Thousands of other wounded pups (estimates range from 15,000 to 150,000 per year) manage to escape the hunters but die later of their injuries or drown after falling off the ice (pups younger than about 5 weeks cannot swim).

http://advocacy.britannica.com/blog/advocacy/2007/04/the-canadian-seal-hunt/

Caution: horrific pictures at above weblink.
0 Replies
 
Walter Hinteler
 
  3  
Reply Tue 26 May, 2009 01:58 pm
Governor General eats seal's heart
Quote:
Tuesday May 26,2009

Canada's governor general ate a slaughtered seal's raw heart in a show of support to the country's seal hunters - a display that a European Unionspokeswoman has called "too bizarre to acknowledge."

Governor General Michaelle Jean, the representative of the Queen as Canada's head of state, gutted the seal and swallowed a slice of the mammal's organ.

Asked if her actions were a message to the EU, which this month voted to impose a ban on seal products on grounds of cruelty, Jean replied: "Take from that what you will."

Hundreds of Inuit at a community festival gathered on Monday night as Jean knelt above a pair of seal carcasses and used a traditional ulu blade to slice the meat off the skin.

After cutting through the flesh, Jean turned to the woman beside her and asked: "Could I try the heart?"

She swallowed a piece whole and deemed it tasty, saying: "It's like sushi. And it's very rich in protein."

... ... ...
High Seas
 
  -2  
Reply Tue 26 May, 2009 03:38 pm
@Walter Hinteler,
Great, fantastic, and magnificent - thank you, Walter. I myself have, by way of reference, eaten eyeballs of sheep while working in Saudi Arabia and being seated to the right of the host (senior member of the royal family) at dinner (after being declared an honorary man, as their local custom requires) and I want to tell you that disgusting and horrendous as the poor sheep's eyes were, at least I KNEW the poor animal had been killed in the most humane manner possible, by cutting off its carotid arteries with extremely sharp knives on both sides - n0 anatomy expertise required here to tell you that procedure is fairly instantaneous, since our own carotid arteries lie in the same location.

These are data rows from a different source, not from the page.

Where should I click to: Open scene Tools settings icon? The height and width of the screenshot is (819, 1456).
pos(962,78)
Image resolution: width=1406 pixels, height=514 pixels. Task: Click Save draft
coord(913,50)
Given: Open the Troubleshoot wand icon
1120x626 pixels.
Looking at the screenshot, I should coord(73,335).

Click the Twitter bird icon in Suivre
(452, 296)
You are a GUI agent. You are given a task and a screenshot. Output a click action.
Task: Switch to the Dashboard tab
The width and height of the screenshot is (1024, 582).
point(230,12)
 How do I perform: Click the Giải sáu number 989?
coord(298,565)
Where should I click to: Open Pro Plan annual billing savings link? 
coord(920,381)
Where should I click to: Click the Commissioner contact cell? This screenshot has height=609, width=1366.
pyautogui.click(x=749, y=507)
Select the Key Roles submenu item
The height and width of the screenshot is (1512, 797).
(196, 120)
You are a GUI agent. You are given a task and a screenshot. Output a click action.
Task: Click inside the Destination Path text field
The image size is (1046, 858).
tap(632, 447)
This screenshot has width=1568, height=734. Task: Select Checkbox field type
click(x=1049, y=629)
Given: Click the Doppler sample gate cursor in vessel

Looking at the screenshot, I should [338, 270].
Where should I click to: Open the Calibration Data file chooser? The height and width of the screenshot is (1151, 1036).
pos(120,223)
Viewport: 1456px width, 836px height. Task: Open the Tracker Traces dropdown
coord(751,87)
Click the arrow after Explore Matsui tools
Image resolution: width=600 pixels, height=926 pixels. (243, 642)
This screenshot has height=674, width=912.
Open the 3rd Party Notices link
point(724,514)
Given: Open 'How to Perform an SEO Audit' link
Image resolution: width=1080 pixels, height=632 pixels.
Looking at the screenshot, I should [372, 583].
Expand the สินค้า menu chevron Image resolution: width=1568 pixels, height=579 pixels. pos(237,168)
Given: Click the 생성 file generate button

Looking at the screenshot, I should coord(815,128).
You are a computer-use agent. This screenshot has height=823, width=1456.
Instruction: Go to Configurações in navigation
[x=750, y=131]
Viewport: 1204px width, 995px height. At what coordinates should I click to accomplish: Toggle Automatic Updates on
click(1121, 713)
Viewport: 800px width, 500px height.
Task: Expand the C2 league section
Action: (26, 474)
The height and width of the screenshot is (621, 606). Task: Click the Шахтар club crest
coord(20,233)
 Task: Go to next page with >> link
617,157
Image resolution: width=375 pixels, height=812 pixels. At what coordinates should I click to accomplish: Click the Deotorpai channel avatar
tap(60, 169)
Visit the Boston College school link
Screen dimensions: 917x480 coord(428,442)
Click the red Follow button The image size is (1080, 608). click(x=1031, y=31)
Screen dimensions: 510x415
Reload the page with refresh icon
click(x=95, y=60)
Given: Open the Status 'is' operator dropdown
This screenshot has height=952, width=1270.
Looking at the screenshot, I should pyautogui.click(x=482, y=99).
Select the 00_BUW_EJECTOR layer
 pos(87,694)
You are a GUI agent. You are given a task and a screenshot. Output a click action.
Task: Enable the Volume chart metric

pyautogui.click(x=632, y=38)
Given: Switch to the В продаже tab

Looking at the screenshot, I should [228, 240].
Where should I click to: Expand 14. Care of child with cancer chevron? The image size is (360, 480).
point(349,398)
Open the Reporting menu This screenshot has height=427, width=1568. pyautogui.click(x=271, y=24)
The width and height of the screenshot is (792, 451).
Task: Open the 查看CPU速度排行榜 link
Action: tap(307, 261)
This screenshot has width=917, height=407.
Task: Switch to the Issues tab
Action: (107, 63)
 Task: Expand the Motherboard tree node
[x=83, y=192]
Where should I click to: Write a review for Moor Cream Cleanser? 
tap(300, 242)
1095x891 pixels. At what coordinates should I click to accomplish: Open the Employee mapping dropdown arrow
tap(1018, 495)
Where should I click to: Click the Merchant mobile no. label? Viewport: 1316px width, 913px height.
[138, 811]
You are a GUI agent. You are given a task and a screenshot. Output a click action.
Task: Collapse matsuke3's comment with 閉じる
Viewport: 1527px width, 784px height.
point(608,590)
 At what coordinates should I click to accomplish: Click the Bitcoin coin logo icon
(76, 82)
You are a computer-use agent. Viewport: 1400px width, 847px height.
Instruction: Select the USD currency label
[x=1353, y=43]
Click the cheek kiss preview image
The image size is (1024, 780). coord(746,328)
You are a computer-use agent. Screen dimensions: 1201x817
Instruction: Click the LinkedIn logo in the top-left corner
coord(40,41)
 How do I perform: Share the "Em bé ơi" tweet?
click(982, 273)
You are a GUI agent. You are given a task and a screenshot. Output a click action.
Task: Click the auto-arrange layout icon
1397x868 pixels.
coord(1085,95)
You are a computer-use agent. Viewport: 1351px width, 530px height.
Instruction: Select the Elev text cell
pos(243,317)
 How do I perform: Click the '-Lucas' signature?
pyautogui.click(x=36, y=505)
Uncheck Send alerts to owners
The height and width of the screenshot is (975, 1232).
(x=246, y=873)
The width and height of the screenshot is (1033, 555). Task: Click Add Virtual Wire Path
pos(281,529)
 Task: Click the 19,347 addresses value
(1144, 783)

So THEREFORE I question your motives (your expertise and/or your search capabilities never having been in question) in CONFLATING the above with ANYTHING relating to torture of newborn animals or of ANY other animals as UNQUESTIONABLY happens in the Arctic.

I know there are questions about Guantanamo torture of human prisoners but I don't worry about everything in the universe - only what I want and can change massively FOR THE BETTER. Tschuess.

PS you know my family, so you never will wonder why we believe (better late than never) that the biggest caliber guns should be used immediately upon commencement of any hostile action SmileSmileSmile
0 Replies
 
High Seas
 
  -2  
Reply Tue 26 May, 2009 03:59 pm
@Walter Hinteler,
Walter Hinteler wrote:


Canada's governor general ate a slaughtered seal's raw heart..............


In case nobody here knows who this "governor general" IS, she's a Haitian immigrant born in a family where they habitually tore up chickens from limb to limb by brute force while the birds were still alive. And, naturally, ate them raw, since there was no firewood left in Haiti - they just cut trees down, never replant anything, as is the primitive African manner - in order make a fire to cook the bits of the tortured bird - unless Walter, our local presumed Haitian-quasi-Canadian (misrule Brittania?) VOODOO expert, is of another opinion.